Shared ground
Psalm 93:1 opens with a headline claim: Yahweh is king and actively rules (“Yahweh reigns”). The verse then uses royal images—Yahweh “clothed” in majesty and “armed” with strength—to say his rule is not only a title but effective power.
The final lines connect God’s kingship to stability: “the world” is “established” and “can’t be moved.” At minimum, the verse presents Yahweh’s reign as the reason reality is not at the mercy of chaos or rival powers.
Where interpretation differs
1) Is the reign simply ongoing, or is it being newly asserted? Some hear “Yahweh reigns” as a timeless present (he rules, period). Others think the wording can also sound like “Yahweh has taken up kingship” or “has become king,” emphasizing a fresh public display of rule.

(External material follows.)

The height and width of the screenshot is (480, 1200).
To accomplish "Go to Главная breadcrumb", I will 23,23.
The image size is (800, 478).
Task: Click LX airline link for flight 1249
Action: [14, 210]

2) What does “the world” mean here? Some read it as the created order (the cosmos). Others take it more as the inhabited world—human society, nations, and public life—still under God’s rule.
3) How should the clothing/armor language be taken? Most agree it is poetic, not a physical description of God. Differences are mainly about emphasis: visible splendor (“majesty”) versus readiness to act (“strength”).
Why the disagreement exists
The verse is compact poetry. Key terms can be heard with slightly different time-sense (“reigns” vs. “has taken up reign”), and “world” can mean either creation as a whole or the inhabited world depending on context. The imagery is metaphorical by nature, leaving room for which aspects readers foreground.
What this passage clearly contributes
Explicitly, the text claims: Yahweh reigns, he is marked by majesty and strength, and the world is established and unshakable as a result (Ps 93:1). Theologically inferred from that logic, the verse portrays God’s kingship as the foundation for order and endurance in what people experience as “the world,” setting up the rest of the psalm’s argument about God’s superiority over threatening forces (vv. 2–5). Psalm 97:1 shows this “Yahweh reigns” announcement is a recognized way these psalms open a proclamation of divine kingship.